Un communiqué ferme contre les dérives télévisuelles
Le Conseil de la presse a publié, mercredi 10 décembre 2025, un communiqué exprimant son « profond mécontentement » à la suite de la diffusion sur El Hiwar Ettounsi d’une émission ayant relayé « des traitements du cancer non prouvés » fondés sur « des pratiques de charlatanisme », en donnant la parole à des intervenants avançant des affirmations « trompeuses ».
Le Conseil considère qu’il s’agit d’« une dérive dangereuse » qui viole les règles du journalisme et expose les patients et leurs familles à des risques majeurs. Il rappelle que le travail journalistique repose sur la recherche de la vérité, la vérification des sources et l’interdiction de diffuser des informations non fiables. Promouvoir des thérapies illusoires ou scientifiquement infondées constitue, selon lui, « un manquement grave » aux devoirs de la profession.

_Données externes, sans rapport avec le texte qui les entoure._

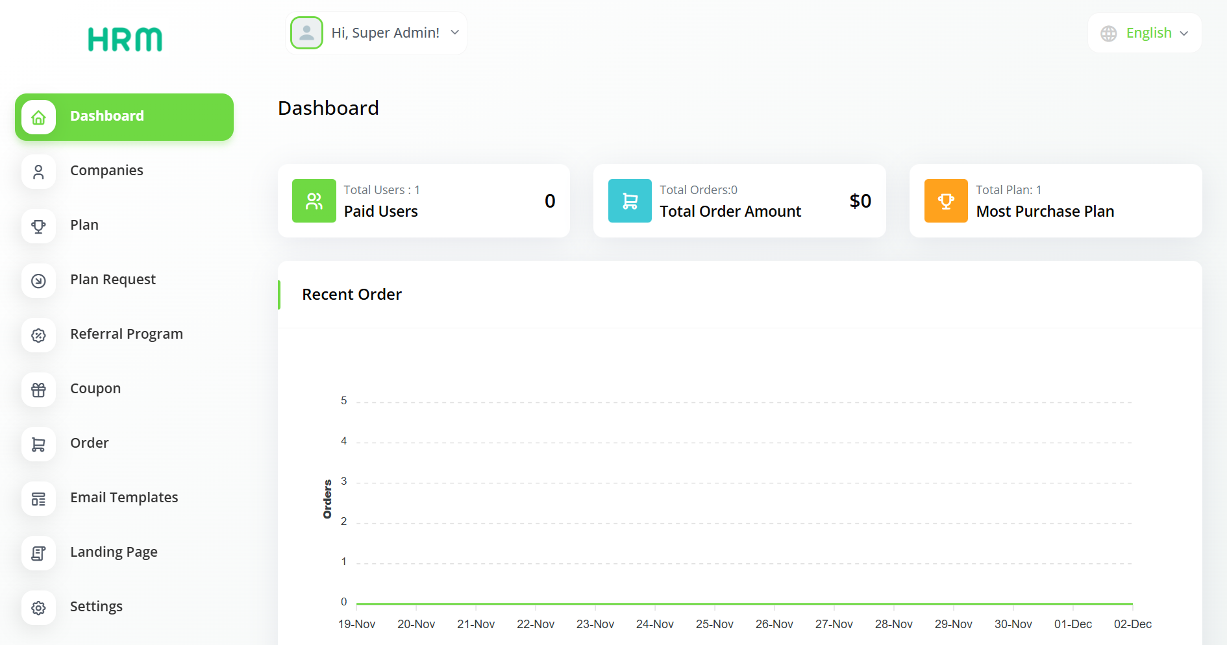
Task: Click the Companies person icon
Action: click(38, 172)
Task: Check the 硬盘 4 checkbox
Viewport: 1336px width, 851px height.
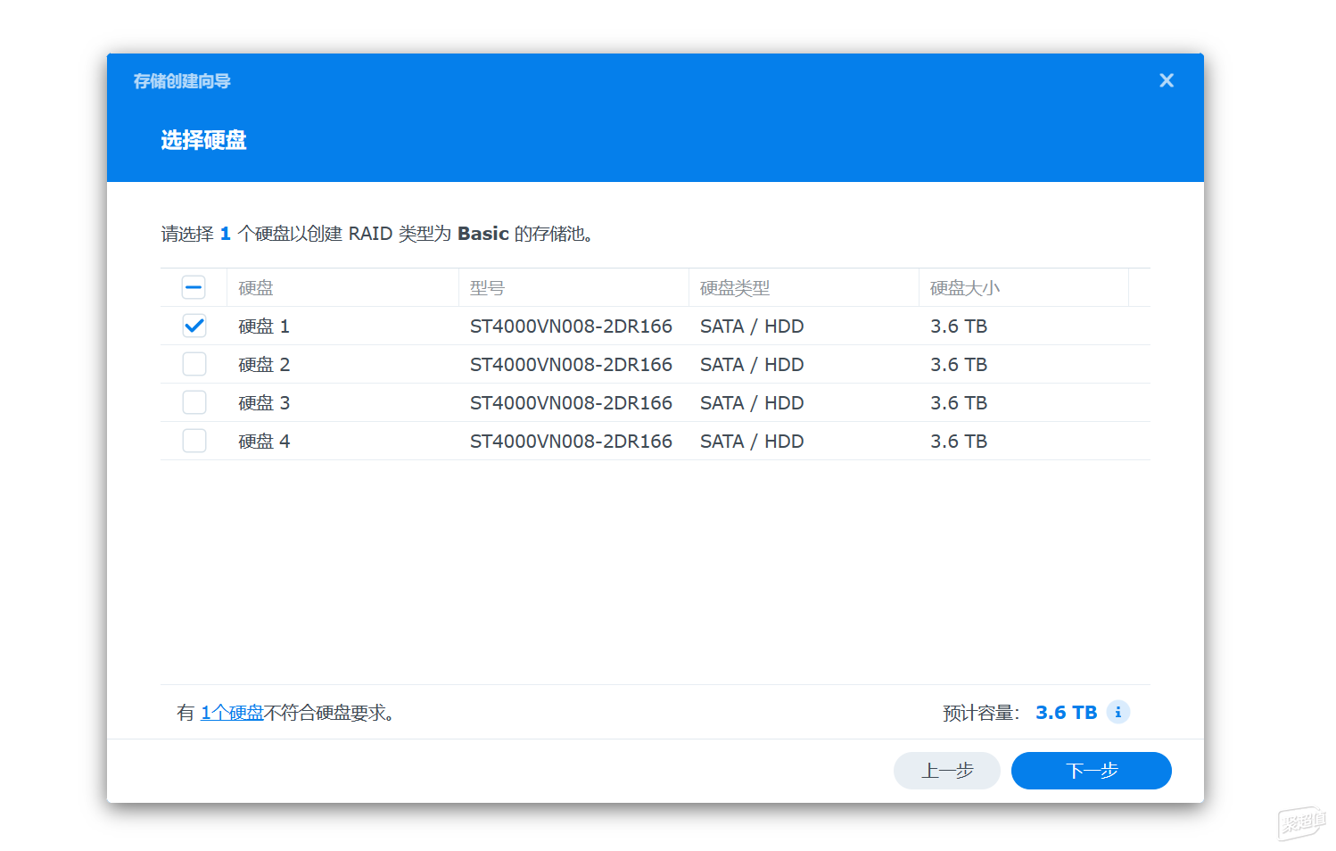Action: click(x=194, y=441)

Le communiqué souligne également que de tels contenus « trompent les patients », pouvant les pousser à adopter des comportements dangereux, en particulier lorsqu’ils concernent des maladies graves.
Le Conseil invoque par ailleurs les chartes professionnelles et la réglementation en vigueur, notamment le décret 116 de 2011, qui prévoit une responsabilité a posteriori pour tout contenu médiatique trompeur ou contraire aux règles de sécurité sanitaire.

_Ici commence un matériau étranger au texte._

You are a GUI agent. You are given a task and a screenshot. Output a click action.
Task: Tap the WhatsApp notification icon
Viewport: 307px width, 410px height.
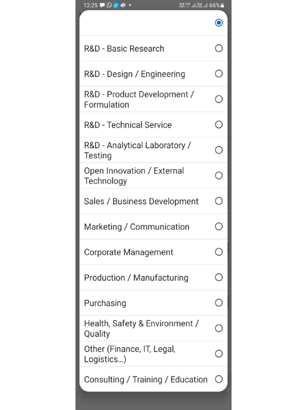point(109,5)
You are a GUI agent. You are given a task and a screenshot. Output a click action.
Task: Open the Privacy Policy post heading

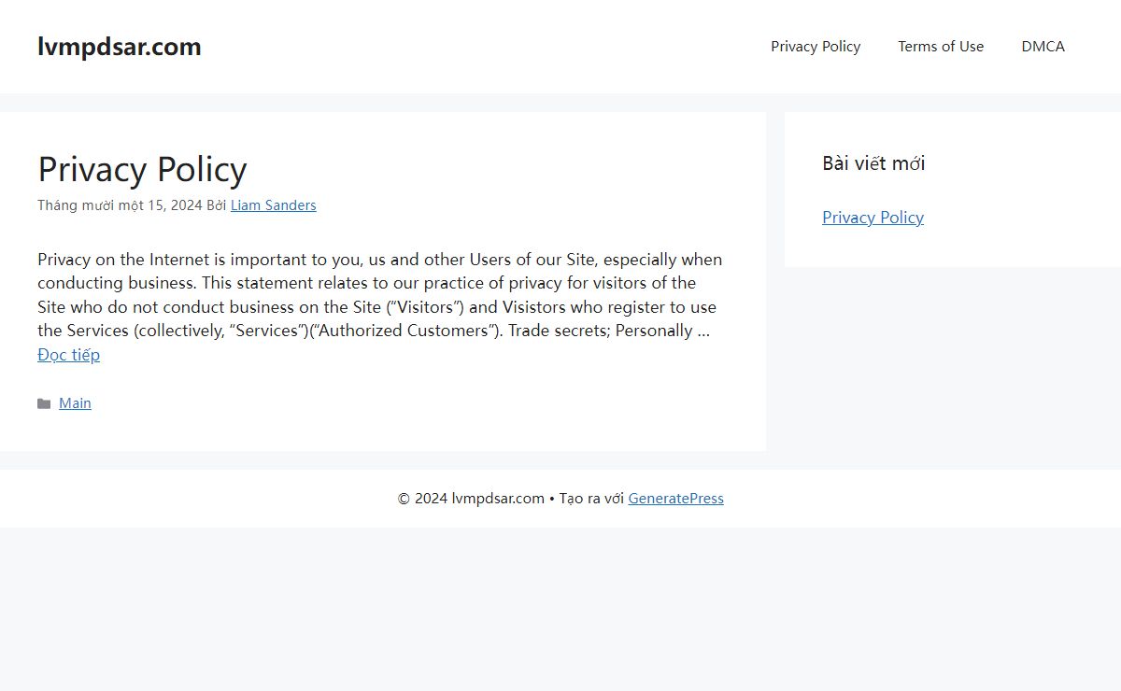pos(142,169)
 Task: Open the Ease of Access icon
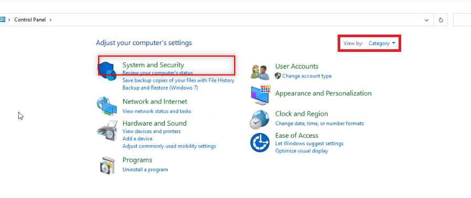pos(260,142)
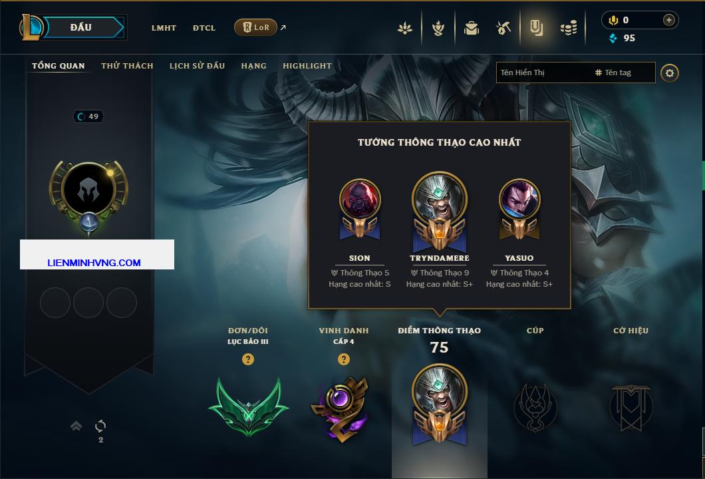Click the Emerald rank emblem
705x479 pixels.
(248, 407)
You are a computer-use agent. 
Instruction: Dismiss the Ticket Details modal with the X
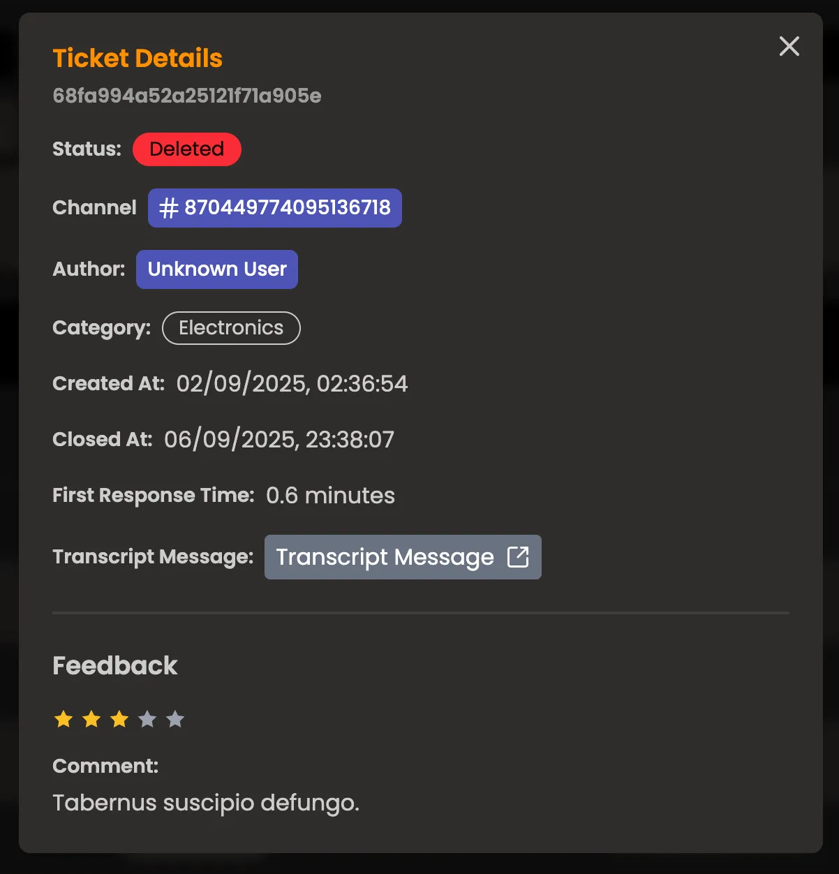click(x=789, y=46)
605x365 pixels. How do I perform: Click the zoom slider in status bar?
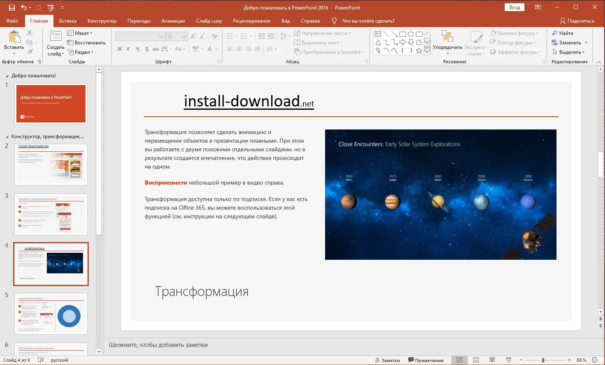[x=543, y=360]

Une alerte déjà lancée par le Conseil de l’ordre des médecins
Ce rappel intervient après une réaction particulièrement ferme du Conseil national de l’ordre des médecins (Cnom), publiée mardi 9 décembre 2025. Sa présidente a condamné la diffusion sur El Hiwar de contenus « promouvant la tradithérapie comme une alternative ou un substitut à la médecine fondée sur les preuves ».
Selon le Cnom, ces interventions, dépourvues d’encadrement scientifique et d’avertissements, « induisent le public en erreur » et risquent de provoquer « des retards diagnostiques ou thérapeutiques graves ». Le Conseil a également annoncé son intention de déposer une plainte formelle contre l’émission, estimant que laisser croire que le cancer peut être traité par des plantes médicinales présentées par une personne « sans aucun lien avec la profession médicale » constitue un danger manifeste pour la santé publique.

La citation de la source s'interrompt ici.